- PROVIDED RECORDS -
— Begin —

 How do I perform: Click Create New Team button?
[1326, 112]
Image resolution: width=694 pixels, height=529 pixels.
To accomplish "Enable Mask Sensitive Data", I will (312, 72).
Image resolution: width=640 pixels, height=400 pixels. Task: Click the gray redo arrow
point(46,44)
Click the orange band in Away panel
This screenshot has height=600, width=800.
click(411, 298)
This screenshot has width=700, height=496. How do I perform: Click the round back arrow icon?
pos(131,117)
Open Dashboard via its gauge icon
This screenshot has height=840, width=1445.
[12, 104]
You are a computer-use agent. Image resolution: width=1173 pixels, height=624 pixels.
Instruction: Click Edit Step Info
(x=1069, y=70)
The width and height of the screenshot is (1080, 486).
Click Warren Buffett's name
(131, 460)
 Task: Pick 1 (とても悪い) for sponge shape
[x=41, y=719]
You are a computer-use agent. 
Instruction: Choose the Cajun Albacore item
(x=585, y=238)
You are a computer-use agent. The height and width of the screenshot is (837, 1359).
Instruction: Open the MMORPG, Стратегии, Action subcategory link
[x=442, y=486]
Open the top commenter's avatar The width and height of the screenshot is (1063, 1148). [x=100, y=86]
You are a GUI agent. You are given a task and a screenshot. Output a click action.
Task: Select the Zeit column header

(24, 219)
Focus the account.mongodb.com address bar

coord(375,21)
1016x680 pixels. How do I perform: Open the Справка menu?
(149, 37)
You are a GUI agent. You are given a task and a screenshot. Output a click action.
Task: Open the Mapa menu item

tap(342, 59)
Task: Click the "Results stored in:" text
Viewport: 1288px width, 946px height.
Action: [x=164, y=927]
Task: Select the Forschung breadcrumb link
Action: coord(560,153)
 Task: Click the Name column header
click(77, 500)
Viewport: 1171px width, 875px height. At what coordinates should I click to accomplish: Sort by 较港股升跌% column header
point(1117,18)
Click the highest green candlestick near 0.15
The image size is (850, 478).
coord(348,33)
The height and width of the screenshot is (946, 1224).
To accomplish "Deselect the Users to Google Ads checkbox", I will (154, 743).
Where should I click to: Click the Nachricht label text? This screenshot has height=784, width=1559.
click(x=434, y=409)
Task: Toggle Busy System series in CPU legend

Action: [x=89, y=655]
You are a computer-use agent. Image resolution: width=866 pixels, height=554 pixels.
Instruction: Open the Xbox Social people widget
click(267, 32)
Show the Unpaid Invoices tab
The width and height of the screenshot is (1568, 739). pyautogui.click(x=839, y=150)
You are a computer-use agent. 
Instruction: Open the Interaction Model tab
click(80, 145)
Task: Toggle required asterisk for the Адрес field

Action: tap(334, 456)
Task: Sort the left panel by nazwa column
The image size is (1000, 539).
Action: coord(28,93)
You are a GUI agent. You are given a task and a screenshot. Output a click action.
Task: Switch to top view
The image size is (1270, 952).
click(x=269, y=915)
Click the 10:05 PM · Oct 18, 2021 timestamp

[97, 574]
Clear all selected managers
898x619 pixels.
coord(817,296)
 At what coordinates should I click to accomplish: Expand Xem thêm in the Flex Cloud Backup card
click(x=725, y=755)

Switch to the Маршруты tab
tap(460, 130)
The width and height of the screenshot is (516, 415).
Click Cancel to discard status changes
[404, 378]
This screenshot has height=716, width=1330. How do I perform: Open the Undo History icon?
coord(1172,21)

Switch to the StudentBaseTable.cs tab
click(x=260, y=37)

— End —

- WHAT YOU NEED TO DO -
Please gather every line in the records above that contains the string "size", treating uppercase and lowercase letters as different.

- ANSWER TO THE PROBLEM -
The image size is (850, 478).
The image size is (1000, 539).
The image size is (1270, 952).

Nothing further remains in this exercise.